** begin Task input **
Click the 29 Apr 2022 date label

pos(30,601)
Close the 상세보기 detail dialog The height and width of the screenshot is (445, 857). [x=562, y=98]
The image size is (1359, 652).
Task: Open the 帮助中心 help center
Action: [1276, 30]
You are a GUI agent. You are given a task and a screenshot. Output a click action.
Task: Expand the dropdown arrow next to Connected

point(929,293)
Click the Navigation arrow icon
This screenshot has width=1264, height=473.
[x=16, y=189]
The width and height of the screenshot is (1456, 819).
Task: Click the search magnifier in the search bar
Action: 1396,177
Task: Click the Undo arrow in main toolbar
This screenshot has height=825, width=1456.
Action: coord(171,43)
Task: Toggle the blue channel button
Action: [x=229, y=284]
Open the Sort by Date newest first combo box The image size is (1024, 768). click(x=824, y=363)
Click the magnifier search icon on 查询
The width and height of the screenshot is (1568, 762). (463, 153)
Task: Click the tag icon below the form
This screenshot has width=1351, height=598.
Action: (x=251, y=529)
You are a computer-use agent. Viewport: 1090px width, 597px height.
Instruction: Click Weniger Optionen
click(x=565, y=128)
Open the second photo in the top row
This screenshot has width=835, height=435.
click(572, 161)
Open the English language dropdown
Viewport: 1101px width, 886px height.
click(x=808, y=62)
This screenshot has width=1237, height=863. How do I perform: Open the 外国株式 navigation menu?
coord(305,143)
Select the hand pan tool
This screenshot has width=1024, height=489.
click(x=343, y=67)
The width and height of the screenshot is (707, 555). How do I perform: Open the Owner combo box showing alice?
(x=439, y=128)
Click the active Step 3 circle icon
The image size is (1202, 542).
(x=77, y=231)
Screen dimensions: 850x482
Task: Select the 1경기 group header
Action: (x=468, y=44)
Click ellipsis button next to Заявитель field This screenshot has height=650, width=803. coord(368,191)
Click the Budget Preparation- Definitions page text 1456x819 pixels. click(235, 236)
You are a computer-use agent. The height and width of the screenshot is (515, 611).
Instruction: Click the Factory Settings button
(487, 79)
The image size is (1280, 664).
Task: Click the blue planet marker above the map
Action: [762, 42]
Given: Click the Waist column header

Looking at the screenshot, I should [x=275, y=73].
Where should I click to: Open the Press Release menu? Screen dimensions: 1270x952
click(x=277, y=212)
** end Task input **
Problem: Could you rewrite the listing from the line with "The width and height of the screenshot is (707, 555)." through the end of the listing, switching "Owner" to "Assignee" and leaving everything else unchanged?

The reply:
The width and height of the screenshot is (707, 555). How do I perform: Open the Assignee combo box showing alice?
(x=439, y=128)
Click the active Step 3 circle icon
The image size is (1202, 542).
(x=77, y=231)
Screen dimensions: 850x482
Task: Select the 1경기 group header
Action: (x=468, y=44)
Click ellipsis button next to Заявитель field This screenshot has height=650, width=803. coord(368,191)
Click the Budget Preparation- Definitions page text 1456x819 pixels. click(235, 236)
You are a computer-use agent. The height and width of the screenshot is (515, 611).
Instruction: Click the Factory Settings button
(487, 79)
The image size is (1280, 664).
Task: Click the blue planet marker above the map
Action: [762, 42]
Given: Click the Waist column header

Looking at the screenshot, I should [x=275, y=73].
Where should I click to: Open the Press Release menu? Screen dimensions: 1270x952
click(x=277, y=212)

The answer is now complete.